WED 1:00, 3:15, 5:30, 7:45, 10:00


Trench-coated Anna Karina arrives in Atlantic City (apparently a provincial French town) to track down boyfriend Richard Widmark (a character, not the actor), only to find... And then the bodies start dropping, amid encounters with gangster M. Typhus, his nephew David Goodis (a character, not the Shoot the Piano Player author), Goodis’s singing Japanese girlfriend, and a reel-long Hegelian bar bull session. A (very) metaphorical treatment of the murders of JFK and Ben Barka.. . and Godard’s Karina swan song. With Marianne Faithfull and Jean-Pierre Léaud as Donald Siegel (the character, not the Dirty Harry director).

1966. Digital projection. Approx. 90 min.

“Offers the cinema after Pierrot le Fou what Finnegans Wake gave to the novel after Ulysses.” – Michel Capdenac, Les Lettres francaises

“Demonstrates the complete inability of the form to deal with the reality of politics which eludes the easy solutions of the thriller genre. An almost unconscious farewell to Anna Karina.”– Colin MacCabe

“The film’s visual raison d’etre is the extraordinary number and duration of close-ups of Anna Karina. The close-ups are the most expressive ones in color that Godard has made to date.” – Richard Brody

THU 7:30, 9:30


“All you need to make a movie is a girl and a gun.” – Godard. In the dreary suburb of Joinville, Claude Brasseur and Sami Frey (“Belmondo’s suburban cousins” – JLG), and mutual girlfriend Anna Karina, horse around with the idea of burglarizing the villa where she’s staying, but then things go memorably awry. A jeu d’esprit, with set pieces including the trio dancing “Le Madison” (“Probably the singled most imitated sequence in art films.” – Phillip Lopate, NY Times) and then “doing” the Louvre in record time.

1964. Approx. 97 min.

“A reverie of a gangster movie…Godard re-creates the gangsters and the moll as people in a Paris café, mixing them with Rimbaud, Kafka, Alice in Wonderland. This lyrical tragicomedy is perhaps Godard’s most delicately charming film.”– Pauline Kael

“Godard’s band of outsiders are the Beautiful and Damned, whose grace and flair can dance into folly and explode into fatality. Transcendent…crisp editing, fine on-location photography and endless invention.” – Time magazine

“A joy ride done strictly for the fun of it. A giddy delight.” – New York Daily News

“Godard at his most off-the-cuff takes a série noire and spins a fast and loose tale. One of his most open and enjoyable films.”–Time Out (London)
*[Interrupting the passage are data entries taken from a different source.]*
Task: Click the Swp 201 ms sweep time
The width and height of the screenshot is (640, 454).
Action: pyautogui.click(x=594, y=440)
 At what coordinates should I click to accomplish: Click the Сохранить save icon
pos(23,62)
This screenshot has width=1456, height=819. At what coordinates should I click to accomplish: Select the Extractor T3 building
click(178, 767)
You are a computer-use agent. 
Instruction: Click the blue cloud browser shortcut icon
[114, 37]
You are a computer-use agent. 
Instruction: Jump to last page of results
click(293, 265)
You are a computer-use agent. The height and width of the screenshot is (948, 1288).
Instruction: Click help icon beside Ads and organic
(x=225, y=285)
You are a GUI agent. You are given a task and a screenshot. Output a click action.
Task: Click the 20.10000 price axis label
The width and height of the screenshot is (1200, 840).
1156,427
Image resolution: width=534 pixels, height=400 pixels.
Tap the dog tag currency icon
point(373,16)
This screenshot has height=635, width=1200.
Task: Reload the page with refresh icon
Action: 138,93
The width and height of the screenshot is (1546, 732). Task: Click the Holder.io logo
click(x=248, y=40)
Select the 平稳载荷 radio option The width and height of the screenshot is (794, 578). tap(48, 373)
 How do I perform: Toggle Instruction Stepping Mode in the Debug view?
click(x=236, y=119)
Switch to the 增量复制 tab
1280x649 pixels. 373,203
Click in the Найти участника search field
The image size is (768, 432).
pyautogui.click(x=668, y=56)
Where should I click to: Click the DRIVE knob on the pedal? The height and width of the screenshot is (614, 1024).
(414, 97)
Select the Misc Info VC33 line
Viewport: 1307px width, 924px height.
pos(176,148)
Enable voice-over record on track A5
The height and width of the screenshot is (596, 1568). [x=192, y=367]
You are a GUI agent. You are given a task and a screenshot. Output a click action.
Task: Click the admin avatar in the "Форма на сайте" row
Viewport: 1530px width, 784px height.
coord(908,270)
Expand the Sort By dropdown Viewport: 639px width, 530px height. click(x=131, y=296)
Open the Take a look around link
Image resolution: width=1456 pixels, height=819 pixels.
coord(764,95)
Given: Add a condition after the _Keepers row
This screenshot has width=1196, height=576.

"[There is] beauty and otherworldliness in its every shade of grey... Along with Raoul Coutard's radiant cinematography, what makes the film extraordinary is Karina, the pure curves of her face a contradiction to the marionette angularity of her body."– The Village Voice.

“About the tyranny of living a life of movie-fed fantasies, and while it makes us see the poverty of those fantasies, it also makes them unaccountably rich, poetic, sad.” – Charles Taylor, Salon.

“The audience, thrust out of its dream by Godard’s Brechtian alienation devices, is also flattered into becoming collaborators in the filmmaking process.”– Phillip Lopate, The New York Times.